It’s been an interesting paradox of a Thanksgiving week. The joy of having our kids all home for the holiday and not wanting to think of anything other than being together, contrasted with the reality of the painful events in Ferguson and what it means for all of us.
As a white woman of privilege, I’ve been thinking about some of the thoughts, feelings, actions or non-actions a lot of us seem to be wrestling with right now.
I’m wondering who might relate to some of these thoughts & feelings swirling around in our heads & hearts this past week?
Feeling terrified to post anything on Facebook for fear of who’s going to say what in response.
Reading comments on other people’s Facebook pages and beginning to feel sick to our stomach as we see how ugly it can quickly get.

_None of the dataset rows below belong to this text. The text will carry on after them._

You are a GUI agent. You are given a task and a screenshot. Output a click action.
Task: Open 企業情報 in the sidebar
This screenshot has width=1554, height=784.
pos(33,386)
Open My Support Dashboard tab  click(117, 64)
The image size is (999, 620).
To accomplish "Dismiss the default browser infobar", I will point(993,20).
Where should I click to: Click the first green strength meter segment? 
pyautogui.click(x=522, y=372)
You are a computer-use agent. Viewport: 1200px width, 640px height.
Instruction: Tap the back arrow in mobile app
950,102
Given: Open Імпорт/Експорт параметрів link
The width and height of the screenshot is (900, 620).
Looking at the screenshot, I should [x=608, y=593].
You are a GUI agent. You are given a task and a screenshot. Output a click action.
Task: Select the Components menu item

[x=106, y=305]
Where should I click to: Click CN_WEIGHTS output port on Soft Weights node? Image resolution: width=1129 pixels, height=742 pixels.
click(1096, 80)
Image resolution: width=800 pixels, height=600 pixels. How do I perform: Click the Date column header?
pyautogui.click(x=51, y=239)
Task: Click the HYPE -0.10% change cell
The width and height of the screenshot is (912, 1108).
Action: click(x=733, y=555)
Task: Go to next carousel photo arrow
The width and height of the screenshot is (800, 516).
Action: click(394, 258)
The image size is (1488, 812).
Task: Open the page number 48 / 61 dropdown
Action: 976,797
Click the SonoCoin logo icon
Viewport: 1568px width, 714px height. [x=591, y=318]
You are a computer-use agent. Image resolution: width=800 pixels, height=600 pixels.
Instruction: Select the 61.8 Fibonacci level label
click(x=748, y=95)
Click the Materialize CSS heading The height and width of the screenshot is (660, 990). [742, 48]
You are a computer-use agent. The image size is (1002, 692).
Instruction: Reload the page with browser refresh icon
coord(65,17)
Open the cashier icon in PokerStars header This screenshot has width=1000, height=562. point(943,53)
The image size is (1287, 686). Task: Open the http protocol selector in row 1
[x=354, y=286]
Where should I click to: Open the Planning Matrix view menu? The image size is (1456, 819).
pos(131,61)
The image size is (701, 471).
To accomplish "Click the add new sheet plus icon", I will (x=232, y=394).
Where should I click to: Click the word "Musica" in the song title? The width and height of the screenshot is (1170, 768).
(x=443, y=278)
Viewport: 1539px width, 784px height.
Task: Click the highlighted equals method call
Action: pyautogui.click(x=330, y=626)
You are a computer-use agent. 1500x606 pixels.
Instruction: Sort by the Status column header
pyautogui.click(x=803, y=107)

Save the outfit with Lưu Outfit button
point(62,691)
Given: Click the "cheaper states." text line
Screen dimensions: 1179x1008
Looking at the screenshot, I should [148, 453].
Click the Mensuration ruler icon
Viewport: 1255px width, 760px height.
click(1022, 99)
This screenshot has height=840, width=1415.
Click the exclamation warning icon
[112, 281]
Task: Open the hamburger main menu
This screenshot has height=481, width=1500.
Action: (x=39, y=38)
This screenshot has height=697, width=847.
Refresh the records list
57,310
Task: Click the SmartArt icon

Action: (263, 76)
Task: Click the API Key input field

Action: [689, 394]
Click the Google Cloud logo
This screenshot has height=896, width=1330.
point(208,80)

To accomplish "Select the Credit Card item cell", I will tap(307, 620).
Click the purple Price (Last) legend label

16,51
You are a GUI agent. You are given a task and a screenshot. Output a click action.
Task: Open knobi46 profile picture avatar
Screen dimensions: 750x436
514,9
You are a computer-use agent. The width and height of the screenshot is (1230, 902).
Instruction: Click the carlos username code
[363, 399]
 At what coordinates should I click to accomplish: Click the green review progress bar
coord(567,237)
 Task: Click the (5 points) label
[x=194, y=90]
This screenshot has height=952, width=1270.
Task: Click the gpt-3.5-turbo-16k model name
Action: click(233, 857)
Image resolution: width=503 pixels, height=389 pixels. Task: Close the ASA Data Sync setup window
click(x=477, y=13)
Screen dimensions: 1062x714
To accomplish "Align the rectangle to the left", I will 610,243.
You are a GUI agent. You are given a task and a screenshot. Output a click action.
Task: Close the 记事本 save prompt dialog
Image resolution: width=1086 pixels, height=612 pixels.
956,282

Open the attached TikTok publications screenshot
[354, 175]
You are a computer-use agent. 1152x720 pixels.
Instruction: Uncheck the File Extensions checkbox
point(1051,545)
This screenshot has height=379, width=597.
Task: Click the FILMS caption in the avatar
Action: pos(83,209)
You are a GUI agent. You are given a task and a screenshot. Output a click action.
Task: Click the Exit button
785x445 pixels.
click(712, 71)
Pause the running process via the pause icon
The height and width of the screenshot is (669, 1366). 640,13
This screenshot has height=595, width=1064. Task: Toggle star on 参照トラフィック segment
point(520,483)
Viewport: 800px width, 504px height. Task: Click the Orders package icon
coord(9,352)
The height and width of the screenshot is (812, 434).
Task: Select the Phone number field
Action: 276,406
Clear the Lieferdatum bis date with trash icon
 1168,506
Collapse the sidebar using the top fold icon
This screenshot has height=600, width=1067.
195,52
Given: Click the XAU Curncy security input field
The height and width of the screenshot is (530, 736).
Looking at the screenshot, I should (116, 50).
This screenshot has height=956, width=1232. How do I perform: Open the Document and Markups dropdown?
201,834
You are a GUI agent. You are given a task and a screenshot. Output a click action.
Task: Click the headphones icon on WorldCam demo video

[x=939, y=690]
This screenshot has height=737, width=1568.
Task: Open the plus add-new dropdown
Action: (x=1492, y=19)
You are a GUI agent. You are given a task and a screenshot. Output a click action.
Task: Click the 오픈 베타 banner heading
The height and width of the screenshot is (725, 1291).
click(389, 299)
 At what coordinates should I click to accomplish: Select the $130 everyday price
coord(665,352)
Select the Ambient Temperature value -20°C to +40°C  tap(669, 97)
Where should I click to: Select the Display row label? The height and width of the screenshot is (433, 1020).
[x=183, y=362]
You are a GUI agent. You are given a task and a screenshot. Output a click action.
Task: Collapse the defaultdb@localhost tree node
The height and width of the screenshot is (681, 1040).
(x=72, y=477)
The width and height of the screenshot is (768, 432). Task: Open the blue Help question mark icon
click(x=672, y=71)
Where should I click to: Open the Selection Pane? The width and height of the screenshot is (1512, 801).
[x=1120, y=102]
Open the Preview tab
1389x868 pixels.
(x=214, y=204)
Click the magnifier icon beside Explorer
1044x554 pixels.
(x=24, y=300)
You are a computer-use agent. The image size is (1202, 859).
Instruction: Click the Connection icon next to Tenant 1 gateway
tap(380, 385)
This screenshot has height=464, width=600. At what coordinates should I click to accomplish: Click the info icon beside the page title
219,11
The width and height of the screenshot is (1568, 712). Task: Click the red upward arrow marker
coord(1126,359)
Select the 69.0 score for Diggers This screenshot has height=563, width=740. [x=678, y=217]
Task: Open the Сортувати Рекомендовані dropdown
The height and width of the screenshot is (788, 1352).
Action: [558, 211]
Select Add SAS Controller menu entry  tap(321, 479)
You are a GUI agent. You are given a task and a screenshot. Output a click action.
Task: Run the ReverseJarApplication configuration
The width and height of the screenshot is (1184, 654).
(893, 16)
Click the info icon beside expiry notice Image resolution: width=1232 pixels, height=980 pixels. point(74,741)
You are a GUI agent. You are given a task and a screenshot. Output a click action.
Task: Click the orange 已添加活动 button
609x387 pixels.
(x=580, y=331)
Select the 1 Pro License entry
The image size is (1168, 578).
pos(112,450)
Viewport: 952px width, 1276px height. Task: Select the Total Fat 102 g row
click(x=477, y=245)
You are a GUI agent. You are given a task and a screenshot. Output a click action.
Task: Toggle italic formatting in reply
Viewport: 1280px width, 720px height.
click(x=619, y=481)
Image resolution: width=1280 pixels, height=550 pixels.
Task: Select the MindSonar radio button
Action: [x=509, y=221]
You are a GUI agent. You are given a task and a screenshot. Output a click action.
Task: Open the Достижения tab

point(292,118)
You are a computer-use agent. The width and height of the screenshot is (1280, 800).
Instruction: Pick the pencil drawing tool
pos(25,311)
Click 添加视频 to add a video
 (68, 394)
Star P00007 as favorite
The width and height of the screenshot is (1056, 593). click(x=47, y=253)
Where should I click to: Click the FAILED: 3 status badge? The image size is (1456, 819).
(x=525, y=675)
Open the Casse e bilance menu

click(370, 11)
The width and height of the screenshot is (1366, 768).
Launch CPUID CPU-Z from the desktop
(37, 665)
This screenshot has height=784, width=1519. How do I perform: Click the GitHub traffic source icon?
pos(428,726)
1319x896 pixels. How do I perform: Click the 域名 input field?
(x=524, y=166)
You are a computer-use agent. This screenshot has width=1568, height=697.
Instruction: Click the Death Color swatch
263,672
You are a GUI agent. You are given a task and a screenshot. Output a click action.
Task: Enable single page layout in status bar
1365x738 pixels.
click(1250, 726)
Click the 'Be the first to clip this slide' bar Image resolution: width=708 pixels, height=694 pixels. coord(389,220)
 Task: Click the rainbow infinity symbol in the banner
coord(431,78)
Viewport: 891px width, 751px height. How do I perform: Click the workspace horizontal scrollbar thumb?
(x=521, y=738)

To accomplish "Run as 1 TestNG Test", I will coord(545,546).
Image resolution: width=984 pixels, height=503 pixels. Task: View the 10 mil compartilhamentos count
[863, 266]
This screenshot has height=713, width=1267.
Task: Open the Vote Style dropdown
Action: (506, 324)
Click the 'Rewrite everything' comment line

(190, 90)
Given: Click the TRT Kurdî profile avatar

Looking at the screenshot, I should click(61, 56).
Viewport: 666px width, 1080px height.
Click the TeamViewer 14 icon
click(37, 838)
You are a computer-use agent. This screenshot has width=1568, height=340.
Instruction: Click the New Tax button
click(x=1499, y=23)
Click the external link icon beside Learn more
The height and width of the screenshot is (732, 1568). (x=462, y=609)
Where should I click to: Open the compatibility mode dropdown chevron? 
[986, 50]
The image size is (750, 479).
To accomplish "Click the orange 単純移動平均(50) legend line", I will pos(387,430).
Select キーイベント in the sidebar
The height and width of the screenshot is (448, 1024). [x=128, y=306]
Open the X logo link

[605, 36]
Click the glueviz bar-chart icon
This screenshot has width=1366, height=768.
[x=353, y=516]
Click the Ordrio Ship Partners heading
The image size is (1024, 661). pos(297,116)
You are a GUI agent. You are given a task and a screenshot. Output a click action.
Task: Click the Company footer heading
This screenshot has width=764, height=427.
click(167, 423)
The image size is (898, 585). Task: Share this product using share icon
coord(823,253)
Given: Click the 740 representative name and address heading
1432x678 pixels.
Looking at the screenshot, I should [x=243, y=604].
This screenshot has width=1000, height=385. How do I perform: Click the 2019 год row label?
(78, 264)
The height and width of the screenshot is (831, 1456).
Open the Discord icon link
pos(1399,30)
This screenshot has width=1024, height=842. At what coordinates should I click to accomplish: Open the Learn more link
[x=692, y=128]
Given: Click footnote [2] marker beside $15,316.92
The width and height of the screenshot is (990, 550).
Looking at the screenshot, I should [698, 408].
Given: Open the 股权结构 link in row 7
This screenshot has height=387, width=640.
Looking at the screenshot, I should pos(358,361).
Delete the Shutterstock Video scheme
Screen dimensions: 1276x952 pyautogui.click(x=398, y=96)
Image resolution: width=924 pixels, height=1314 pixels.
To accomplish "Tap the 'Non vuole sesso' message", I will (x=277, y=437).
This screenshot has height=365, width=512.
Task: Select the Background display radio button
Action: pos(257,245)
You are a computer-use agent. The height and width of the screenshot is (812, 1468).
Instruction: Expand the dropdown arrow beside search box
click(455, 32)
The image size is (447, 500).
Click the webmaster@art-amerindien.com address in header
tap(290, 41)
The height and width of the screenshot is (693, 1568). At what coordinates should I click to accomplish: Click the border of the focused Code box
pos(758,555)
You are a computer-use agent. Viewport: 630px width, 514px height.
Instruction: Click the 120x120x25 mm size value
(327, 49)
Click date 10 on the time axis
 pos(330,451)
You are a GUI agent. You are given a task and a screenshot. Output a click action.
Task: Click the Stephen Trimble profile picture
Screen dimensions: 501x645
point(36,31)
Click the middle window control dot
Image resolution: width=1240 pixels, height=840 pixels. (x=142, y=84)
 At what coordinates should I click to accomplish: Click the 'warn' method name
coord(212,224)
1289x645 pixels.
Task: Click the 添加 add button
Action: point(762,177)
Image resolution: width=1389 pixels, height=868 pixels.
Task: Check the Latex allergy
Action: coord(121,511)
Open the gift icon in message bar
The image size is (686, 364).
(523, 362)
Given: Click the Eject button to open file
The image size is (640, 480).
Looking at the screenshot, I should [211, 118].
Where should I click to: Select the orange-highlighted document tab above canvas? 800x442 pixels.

Feeling bad for posting fun Thanksgiving pictures amidst others’ pain and grief.
Confused by the conflicting responses about the grand jury evidence and don’t know what to believe.
Feeling guilt for our white privilege.
Not sure what to do or say because we don’t want to offend the realities of our black brothers & sisters.
Uncertain about reading almost any and all media coverage because it is all feels inflammatory.
Realizing that even though we want to believe we’re not racist, we know we must embrace we actually are and that our racial biases have contributed to the brokenness.
Wanting to honor the work of police officers and the way they protect, serve, and put their lives on the line every day.
Desiring to get involved and show our support but don’t want to appear like a Ferguson band-wagon person who only joins the wave when it’s popular.
Completely overwhelmed by how big the problem is and don’t know what we’ve got to offer or even where to start.
Wondering where the safe and healthy spaces are to actually talk about this, to listen, learn, and reckon with our real fears and feelings without it devolving into an ugly debate.
Filled with a deep desire to be a participant in change but not sure how.
Do you relate to some of these?
Last Monday night Jose and I were down in Denver at the Shorter AME Church for the announcement of the grand jury indictment. We went to listen and learn and stand in solidarity as best we could in that moment, not knowing which way it would go. I felt so nervous walking in. We had never been there before; I honestly had no idea who was coming or what it would be like and was happy to see a mix of young and old, black and white, men and women, and a few dear friends from around Denver. It was intense, painful, filled with grief and reality and passion. We listened to many amazing men and women and youth sharing perspectives that needed to be heard and said. To me, one of the most powerful moments was the 4 1/2 minutes of silence right after the indictment and then a time of prayer with all the clergy present, a mix of different denominations, shapes and sizes. After a few stories, anyone between the ages of 15 to 30 were asked to tap the faith leaders out and replace us up front. Yes, the youth will lead us on this one. Our job is to step aside and support them as they step into their leadership. And there’s a lot of work to be done.
On the way home, the four of us processed together and felt the heaviness that many are feeling right now. The reality of broken oppressive systems. The reality of the pain of brothers & sisters whose lives aren’t mixed up in ours in real life. The reality that we live in a predominantly white middle+ class conservative neighborhood where there are strong beliefs different from us. The reality that even though Jose is Hispanic and our kids are brown, we are comfortably distant from a lot of this daily reality.
But not anymore.
We all know something has shifted through Ferguson, things have tipped, and “comfortably distant” is thankfully gone for the USA.
Real change, real peace, real healing, real equality will be a bumpy, brutal road, one that was started a long time ago and we have the privilege of participating in today in new ways.
And oh, this is going to be rough.
The deep grooves of racism in this country are built on generations of division, oppression, and fear. They are not going to go down easy. Take a quick scan down the comments in almost anyone’s Facebook posts and it’s apparent how deep the division and differences are and how terrible we are at non-violent communication. “The church” is all tangled up in it, too, a huge conscious and unconscious perpetrator of division and separation instead of the healing and break-down-all-the-walls-between-us force it’s supposed to be.
There’s just no way around all of this feeling uncomfortable. Vulnerable. Hard.
And because we’re humans we usually want to find some kind of short-cut, an easier way, a simple surface solution.
But there’s no short cut or avoiding pain on this one.
It’s going to require a lot of us. It should.
It’s going to require a lot of grace for us, too. We are going to make a lot of mistakes along the way.
But I have hope, too, that over time we can indeed become participants in justice in small & big ways in the kinds of ways Jesus calls us to. That we won’t let our fears completely paralyze us. That friends & allies & advocates & community cultivators will be born and re-born all over the place.
That we will let our discomfort, our confusion, our lack-of-knowing-what-to-do-next be okay because it’s all part of learning.
God, you know our hearts. You know we have a lot to learn. Please teach us & show us the way forward.